Needless to say, Bill gave the truck another thorough going over with his own critical eye—and sent me an email that was disappointing. Checking over what had been done by the Tucson mechanic, he found a $5 generic PCV valve for which we had been charged the Toyota price ($25.56), and a Toyota part—a window master switch—which lists for $403.20 but for which we paid $535.71, not counting labor. Also, the intake boot, which was rotten and torn and should have been replaced, had been “repaired” by wrapping it with electrical tape.
Sigh . . .
Is this what so many vehicle owners have to put up with on a day-to-day basis? Not knowing if your mechanic is trustworthy? I know it’s possible to make an honest living as a mechanic because Bill does so, even in a remote one-horse New Mexican town which is (did I mention this?) 500 miles away from a perfectly decent supply of loyal customers in Tucson.

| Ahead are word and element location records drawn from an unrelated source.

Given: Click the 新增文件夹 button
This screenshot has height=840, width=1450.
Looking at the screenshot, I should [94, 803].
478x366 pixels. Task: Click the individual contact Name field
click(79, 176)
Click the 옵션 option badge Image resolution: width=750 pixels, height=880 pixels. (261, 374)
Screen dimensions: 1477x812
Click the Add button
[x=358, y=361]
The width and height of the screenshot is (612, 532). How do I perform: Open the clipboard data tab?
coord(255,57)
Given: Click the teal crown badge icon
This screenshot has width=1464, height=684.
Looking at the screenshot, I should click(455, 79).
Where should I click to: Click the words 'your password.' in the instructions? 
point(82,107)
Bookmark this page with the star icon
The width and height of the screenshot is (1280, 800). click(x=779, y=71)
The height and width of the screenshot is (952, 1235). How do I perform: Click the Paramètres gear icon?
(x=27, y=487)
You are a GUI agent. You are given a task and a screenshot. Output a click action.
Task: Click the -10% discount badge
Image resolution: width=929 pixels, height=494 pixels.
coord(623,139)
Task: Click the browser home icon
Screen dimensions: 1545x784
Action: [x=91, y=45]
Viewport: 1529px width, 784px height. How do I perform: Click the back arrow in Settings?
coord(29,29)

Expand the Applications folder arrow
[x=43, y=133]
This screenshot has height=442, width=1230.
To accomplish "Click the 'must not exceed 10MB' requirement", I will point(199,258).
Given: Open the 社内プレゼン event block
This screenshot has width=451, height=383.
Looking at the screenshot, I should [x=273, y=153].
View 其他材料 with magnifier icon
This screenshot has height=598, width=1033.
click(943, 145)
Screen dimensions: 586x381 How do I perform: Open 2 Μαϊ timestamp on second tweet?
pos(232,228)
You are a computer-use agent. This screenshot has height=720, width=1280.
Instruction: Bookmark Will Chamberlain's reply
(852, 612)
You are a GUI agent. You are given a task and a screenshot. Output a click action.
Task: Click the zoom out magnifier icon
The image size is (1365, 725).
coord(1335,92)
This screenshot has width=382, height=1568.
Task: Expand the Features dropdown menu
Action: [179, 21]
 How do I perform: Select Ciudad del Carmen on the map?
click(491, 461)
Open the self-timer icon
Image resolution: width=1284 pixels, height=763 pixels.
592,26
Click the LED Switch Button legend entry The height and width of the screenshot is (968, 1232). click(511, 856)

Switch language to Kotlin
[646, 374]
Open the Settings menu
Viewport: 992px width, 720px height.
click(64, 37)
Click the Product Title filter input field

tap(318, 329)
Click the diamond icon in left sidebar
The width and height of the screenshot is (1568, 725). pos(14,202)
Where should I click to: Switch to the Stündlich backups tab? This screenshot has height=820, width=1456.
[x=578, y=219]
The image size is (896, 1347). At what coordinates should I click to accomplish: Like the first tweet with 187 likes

Trust. Notice that once it has been compromised by a single incident, it is essentially gone? One can be pretty certain that a shop does not overcharge on a factory part just once, or install an aftermarket part and charge a factory price for it just once, or bodge a repair just once. It’s like discovering a lie told you by a friend or business associate. Once you have that proof of duplicity you quite rightfully doubt everything.
Fortunately the diesel mechanic who takes care of our Ford F350 has proven to be not only competent but honest to a fault. But a 50-percent success ratio is nothing to brag about. In the meantime, I wonder if I lodge enough false complaints about Bill Lee on Yelp, he’ll lose business in Farmington and have to move back here?
Decisions . . .
It was getting late in the afternoon of what had been a long day driving down the west coast of Tasmania. We were exhilarated but looking forward to camp, sundowners, and dinner.
We had two choices. Our map showed a developed campground near Zeehan, just a few minutes away. We’d found these surprisingly nice in Tasmania, with decently spaced sites and good facilities—not bad for a transit stay as we needed. We could be set up and relaxing with plenty of daylight left.
However, the map also showed an intriguing spot on the coast called Trial Harbor, about 25 kilometers down a winding road. But it would add at least an hour to the day, and while our map indicated there was camping available, it gave no further information. We’d have to chance that there would be a spot left.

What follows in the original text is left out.